• _Excerpt provided_:
My wife is looking for me to make chicken next. Seems like people here really like chicken on the KBQ, so I'll go with that over putting them on the PBC. What wood would people recommend for chicken? I've seen mesquite being mentioned here and in Franklin's book he mentions Pecan and the fruitwoods do well with chicken.
You are most welcome sir.
I will pass on smoked chicken advice, and point you towards others here.
Mine was quite good according to the eaters, but I am not even pleased (yet)
The KBQ does a great chicken! My goto wood is fruit - usually cherry and apple. Apple gives a browner color. I start low and slow for a while (1 1/2 -2 hours) then crank the heat up to max to crisp it some.
I also do a reverse sear on the top of the smoke box if I skip the crank up at end
SteinerBBQ I use mesquite and oak for chicken. Leave it naked on a rack overnight to get the skin dry.
Max out the KBQ, let it get to 325ish before you get the chicken in.
After that, let the KBQ do what it do. Check temp at 45 minute mark. It cooks pretty fast.
I've done it a couple of times with oak - that being all I had. 4-5lb chickens, spatchcocked, mid-lower part of the cookbox, leg-quarters to the back, fully open throttle, lower poppet only. Took 2 hours from lighting the chimney to done. Nice skin, juicy meat.

• _Given information_:
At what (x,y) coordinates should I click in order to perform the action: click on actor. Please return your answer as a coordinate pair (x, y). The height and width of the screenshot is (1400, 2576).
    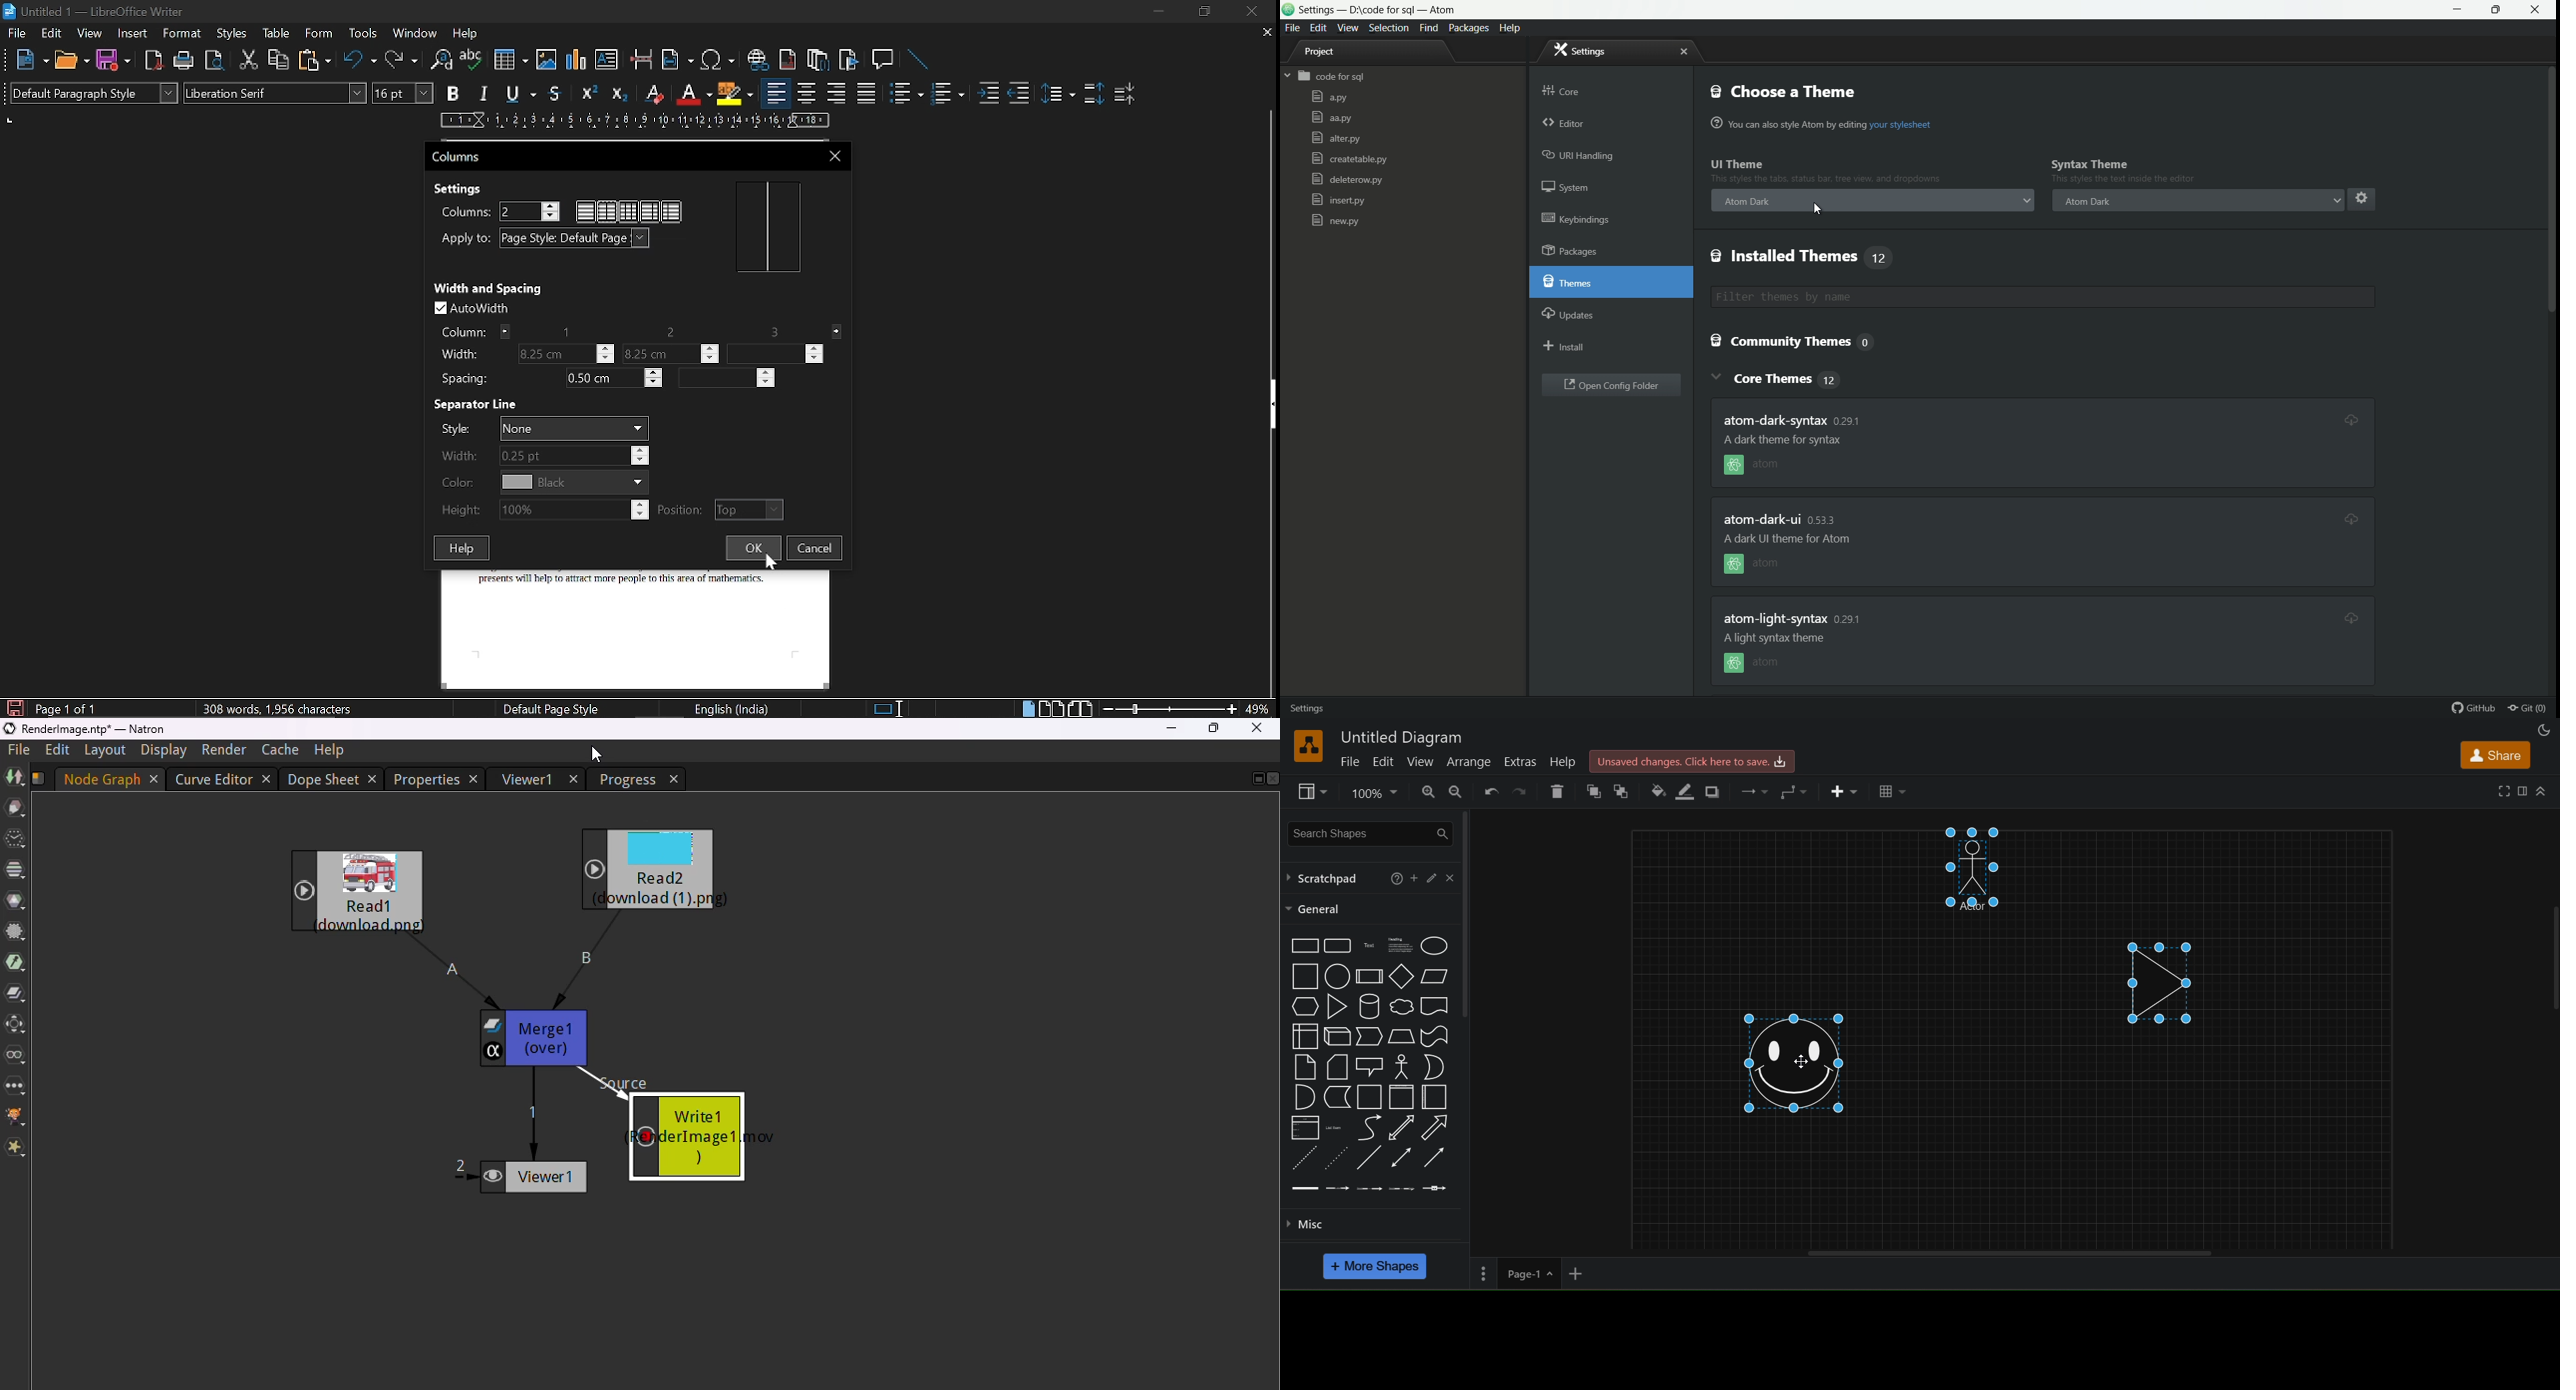
    Looking at the image, I should click on (1399, 1067).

• _Request A_: According to the smoked chicken discussion, what color does apple wood give chicken?
• _Request B_:
Say whether each statement agrees with the smoked chicken discussion, answering yes or no and quoting the words that decide it.
(i) One poster leaves the chicken uncovered on a rack overnight to dry the skin.
(ii) One poster advises putting the chicken in before the KBQ reaches about 325.
(iii) The poster who cooked with oak had other woods available.
• _Request C_: Continue the smoked chicken discussion after its final post.

• _Final answer A_: Apple gives a browner color.

• _Final answer B_:
(i) Yes: "Leave it naked on a rack overnight to get the skin dry."
(ii) No: "let it get to 325ish before you get the chicken in."
(iii) No: "I've done it a couple of times with oak - that being all I had."

• _Final answer C_:
SteinerBBQ
I like to use Meathead's Simon and Garfunkel rub. I give the chicken a dusting of salt and baking powder the day before the cook. I let it sit in the fridge, uncovered, until cooking. Then I rub with the S&G rub and add it to the KBQ.
I like to smoke the chicken hot and fast. I make sure the fire is really going and the KBQ is hot. Then I put the chicken in the cook box and let it go. I don't turn it all the way up but I run the KBQ at about 375 F to 400 F. You will get some amazing crispy skin if you then take it out of the cook box when it is at about 150 F. Then sear it up over the live fire in the cook box. (I use a cast iron grate from my Lodge Sportsman's Grill) It is a bit labor intensive, but the flavor is incredible.
Spinaker I use homemade ghee on chicken skin. Butter doesn't do well with grills.
Bacon grease, Macadamia nut oil and avocado oil are great alternatives.
Hey hogdog6 seeing as how I cannot post photos in comments, I will continue with my current SV experiment here.
(You know the drill... No photos, it did not happen)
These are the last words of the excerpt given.